Try it
Reproduce the entries. Each one must match the original exactly.

Listed entries Start Marker

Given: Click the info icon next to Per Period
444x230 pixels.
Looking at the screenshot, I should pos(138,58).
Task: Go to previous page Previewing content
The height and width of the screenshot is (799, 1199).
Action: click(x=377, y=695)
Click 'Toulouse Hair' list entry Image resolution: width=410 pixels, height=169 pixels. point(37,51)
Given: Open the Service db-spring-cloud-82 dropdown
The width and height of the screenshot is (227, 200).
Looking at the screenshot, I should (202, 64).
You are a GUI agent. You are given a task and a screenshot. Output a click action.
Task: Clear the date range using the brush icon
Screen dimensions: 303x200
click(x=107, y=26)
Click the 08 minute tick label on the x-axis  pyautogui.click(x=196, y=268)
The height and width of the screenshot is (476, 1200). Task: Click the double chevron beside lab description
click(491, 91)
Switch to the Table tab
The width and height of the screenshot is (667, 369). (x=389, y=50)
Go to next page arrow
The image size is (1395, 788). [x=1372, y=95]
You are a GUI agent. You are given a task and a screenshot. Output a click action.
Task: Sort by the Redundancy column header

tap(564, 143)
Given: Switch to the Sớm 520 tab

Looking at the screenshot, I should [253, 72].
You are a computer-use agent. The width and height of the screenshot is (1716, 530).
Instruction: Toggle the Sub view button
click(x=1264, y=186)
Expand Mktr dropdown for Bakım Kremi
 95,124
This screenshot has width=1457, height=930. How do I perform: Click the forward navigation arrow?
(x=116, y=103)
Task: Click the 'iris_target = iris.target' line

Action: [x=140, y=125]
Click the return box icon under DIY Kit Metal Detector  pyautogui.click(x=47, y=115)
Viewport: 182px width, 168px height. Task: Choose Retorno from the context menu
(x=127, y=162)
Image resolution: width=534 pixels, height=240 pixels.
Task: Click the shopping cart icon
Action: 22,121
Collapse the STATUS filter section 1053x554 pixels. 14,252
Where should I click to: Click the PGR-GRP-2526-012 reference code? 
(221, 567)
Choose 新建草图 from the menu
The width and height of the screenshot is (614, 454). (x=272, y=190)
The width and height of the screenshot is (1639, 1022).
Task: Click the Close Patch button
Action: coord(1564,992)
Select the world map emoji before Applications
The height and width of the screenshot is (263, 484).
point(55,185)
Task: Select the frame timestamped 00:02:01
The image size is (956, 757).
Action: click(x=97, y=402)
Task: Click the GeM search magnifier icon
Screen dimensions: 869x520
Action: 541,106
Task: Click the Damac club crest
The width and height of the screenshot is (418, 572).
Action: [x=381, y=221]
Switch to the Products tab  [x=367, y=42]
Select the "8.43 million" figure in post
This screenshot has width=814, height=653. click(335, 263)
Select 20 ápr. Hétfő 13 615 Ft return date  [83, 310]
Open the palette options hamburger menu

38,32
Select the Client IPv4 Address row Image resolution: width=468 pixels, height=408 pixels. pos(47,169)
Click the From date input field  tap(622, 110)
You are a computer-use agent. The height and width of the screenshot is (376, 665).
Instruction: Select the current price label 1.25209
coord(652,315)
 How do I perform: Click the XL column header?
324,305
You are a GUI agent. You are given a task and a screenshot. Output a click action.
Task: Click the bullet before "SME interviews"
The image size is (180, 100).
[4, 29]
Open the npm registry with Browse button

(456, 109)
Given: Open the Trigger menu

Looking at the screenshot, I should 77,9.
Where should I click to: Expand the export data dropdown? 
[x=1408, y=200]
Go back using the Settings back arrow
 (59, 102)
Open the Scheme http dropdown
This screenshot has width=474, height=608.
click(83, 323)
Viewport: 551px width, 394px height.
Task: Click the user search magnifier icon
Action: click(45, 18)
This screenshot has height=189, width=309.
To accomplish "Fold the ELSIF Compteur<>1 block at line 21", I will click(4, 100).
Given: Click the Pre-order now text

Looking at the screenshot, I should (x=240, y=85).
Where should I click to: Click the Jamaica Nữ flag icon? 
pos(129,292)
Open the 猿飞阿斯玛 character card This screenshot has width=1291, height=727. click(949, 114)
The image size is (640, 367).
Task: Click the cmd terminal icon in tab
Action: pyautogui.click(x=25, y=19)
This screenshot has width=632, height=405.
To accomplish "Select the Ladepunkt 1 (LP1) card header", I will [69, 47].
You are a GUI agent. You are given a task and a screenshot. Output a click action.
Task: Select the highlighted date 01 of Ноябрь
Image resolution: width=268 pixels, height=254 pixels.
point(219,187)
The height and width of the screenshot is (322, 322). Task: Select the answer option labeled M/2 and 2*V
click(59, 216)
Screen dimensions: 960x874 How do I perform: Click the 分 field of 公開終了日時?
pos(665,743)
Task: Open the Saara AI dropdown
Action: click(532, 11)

Listed entries End Marker

Exercise response
Given: Click the info icon next to Per Period
444x230 pixels.
Looking at the screenshot, I should pos(138,58).
Task: Go to previous page Previewing content
The height and width of the screenshot is (799, 1199).
Action: click(x=377, y=695)
Click 'Toulouse Hair' list entry Image resolution: width=410 pixels, height=169 pixels. point(37,51)
Given: Open the Service db-spring-cloud-82 dropdown
The width and height of the screenshot is (227, 200).
Looking at the screenshot, I should (202, 64).
You are a GUI agent. You are given a task and a screenshot. Output a click action.
Task: Clear the date range using the brush icon
Screen dimensions: 303x200
click(x=107, y=26)
Click the 08 minute tick label on the x-axis  pyautogui.click(x=196, y=268)
The height and width of the screenshot is (476, 1200). Task: Click the double chevron beside lab description
click(491, 91)
Switch to the Table tab
The width and height of the screenshot is (667, 369). (x=389, y=50)
Go to next page arrow
The image size is (1395, 788). [x=1372, y=95]
You are a GUI agent. You are given a task and a screenshot. Output a click action.
Task: Sort by the Redundancy column header

tap(564, 143)
Given: Switch to the Sớm 520 tab

Looking at the screenshot, I should [253, 72].
You are a computer-use agent. The width and height of the screenshot is (1716, 530).
Instruction: Toggle the Sub view button
click(x=1264, y=186)
Expand Mktr dropdown for Bakım Kremi
 95,124
This screenshot has width=1457, height=930. How do I perform: Click the forward navigation arrow?
(x=116, y=103)
Task: Click the 'iris_target = iris.target' line

Action: [x=140, y=125]
Click the return box icon under DIY Kit Metal Detector  pyautogui.click(x=47, y=115)
Viewport: 182px width, 168px height. Task: Choose Retorno from the context menu
(x=127, y=162)
Image resolution: width=534 pixels, height=240 pixels.
Task: Click the shopping cart icon
Action: 22,121
Collapse the STATUS filter section 1053x554 pixels. 14,252
Where should I click to: Click the PGR-GRP-2526-012 reference code? 
(221, 567)
Choose 新建草图 from the menu
The width and height of the screenshot is (614, 454). (x=272, y=190)
The width and height of the screenshot is (1639, 1022).
Task: Click the Close Patch button
Action: coord(1564,992)
Select the world map emoji before Applications
The height and width of the screenshot is (263, 484).
point(55,185)
Task: Select the frame timestamped 00:02:01
The image size is (956, 757).
Action: click(x=97, y=402)
Task: Click the GeM search magnifier icon
Screen dimensions: 869x520
Action: 541,106
Task: Click the Damac club crest
The width and height of the screenshot is (418, 572).
Action: [x=381, y=221]
Switch to the Products tab  [x=367, y=42]
Select the "8.43 million" figure in post
This screenshot has width=814, height=653. click(335, 263)
Select 20 ápr. Hétfő 13 615 Ft return date  [83, 310]
Open the palette options hamburger menu

38,32
Select the Client IPv4 Address row Image resolution: width=468 pixels, height=408 pixels. pos(47,169)
Click the From date input field  tap(622, 110)
You are a computer-use agent. The height and width of the screenshot is (376, 665).
Instruction: Select the current price label 1.25209
coord(652,315)
 How do I perform: Click the XL column header?
324,305
You are a GUI agent. You are given a task and a screenshot. Output a click action.
Task: Click the bullet before "SME interviews"
The image size is (180, 100).
[4, 29]
Open the npm registry with Browse button

(456, 109)
Given: Open the Trigger menu

Looking at the screenshot, I should 77,9.
Where should I click to: Expand the export data dropdown? 
[x=1408, y=200]
Go back using the Settings back arrow
 (59, 102)
Open the Scheme http dropdown
This screenshot has width=474, height=608.
click(83, 323)
Viewport: 551px width, 394px height.
Task: Click the user search magnifier icon
Action: click(45, 18)
This screenshot has height=189, width=309.
To accomplish "Fold the ELSIF Compteur<>1 block at line 21", I will click(4, 100).
Given: Click the Pre-order now text

Looking at the screenshot, I should (x=240, y=85).
Where should I click to: Click the Jamaica Nữ flag icon? 
pos(129,292)
Open the 猿飞阿斯玛 character card This screenshot has width=1291, height=727. click(949, 114)
The image size is (640, 367).
Task: Click the cmd terminal icon in tab
Action: pyautogui.click(x=25, y=19)
This screenshot has width=632, height=405.
To accomplish "Select the Ladepunkt 1 (LP1) card header", I will [69, 47].
You are a GUI agent. You are given a task and a screenshot. Output a click action.
Task: Select the highlighted date 01 of Ноябрь
Image resolution: width=268 pixels, height=254 pixels.
point(219,187)
The height and width of the screenshot is (322, 322). Task: Select the answer option labeled M/2 and 2*V
click(59, 216)
Screen dimensions: 960x874 How do I perform: Click the 分 field of 公開終了日時?
pos(665,743)
Task: Open the Saara AI dropdown
Action: click(532, 11)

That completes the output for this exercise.